DATA SUPPLIED.
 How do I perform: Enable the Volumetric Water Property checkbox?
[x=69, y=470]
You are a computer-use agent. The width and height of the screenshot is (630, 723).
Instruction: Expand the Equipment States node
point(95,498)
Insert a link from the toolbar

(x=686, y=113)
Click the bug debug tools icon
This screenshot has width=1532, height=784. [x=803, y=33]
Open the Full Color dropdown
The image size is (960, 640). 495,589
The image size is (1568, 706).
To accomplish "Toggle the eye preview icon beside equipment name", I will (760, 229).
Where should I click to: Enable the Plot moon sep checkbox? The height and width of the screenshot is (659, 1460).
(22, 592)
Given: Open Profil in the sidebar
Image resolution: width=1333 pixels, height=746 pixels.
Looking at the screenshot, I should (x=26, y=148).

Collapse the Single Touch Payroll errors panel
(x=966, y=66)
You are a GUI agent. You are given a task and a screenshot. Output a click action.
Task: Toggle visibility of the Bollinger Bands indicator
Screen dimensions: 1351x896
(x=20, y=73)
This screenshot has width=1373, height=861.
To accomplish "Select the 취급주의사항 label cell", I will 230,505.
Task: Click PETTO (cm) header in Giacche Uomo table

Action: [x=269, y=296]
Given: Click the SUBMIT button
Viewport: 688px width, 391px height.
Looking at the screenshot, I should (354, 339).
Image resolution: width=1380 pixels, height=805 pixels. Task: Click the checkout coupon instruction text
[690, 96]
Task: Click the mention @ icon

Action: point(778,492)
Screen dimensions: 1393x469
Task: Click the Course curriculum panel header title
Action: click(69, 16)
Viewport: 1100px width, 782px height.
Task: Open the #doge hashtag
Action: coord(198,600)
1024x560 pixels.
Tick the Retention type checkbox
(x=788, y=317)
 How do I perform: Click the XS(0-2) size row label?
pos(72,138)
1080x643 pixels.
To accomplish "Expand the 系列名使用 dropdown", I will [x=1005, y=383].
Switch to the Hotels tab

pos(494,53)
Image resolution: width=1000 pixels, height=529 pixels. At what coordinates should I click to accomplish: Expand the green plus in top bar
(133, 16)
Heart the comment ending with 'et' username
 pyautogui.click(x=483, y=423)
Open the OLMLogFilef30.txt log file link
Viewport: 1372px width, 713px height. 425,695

EXERCISE AIM. Pull out every line in the rows above that contains the string "Open", where uppercase and lowercase count as different.

FULL OUTPUT.
Open the Full Color dropdown
Given: Open Profil in the sidebar
Task: Open the #doge hashtag
Open the OLMLogFilef30.txt log file link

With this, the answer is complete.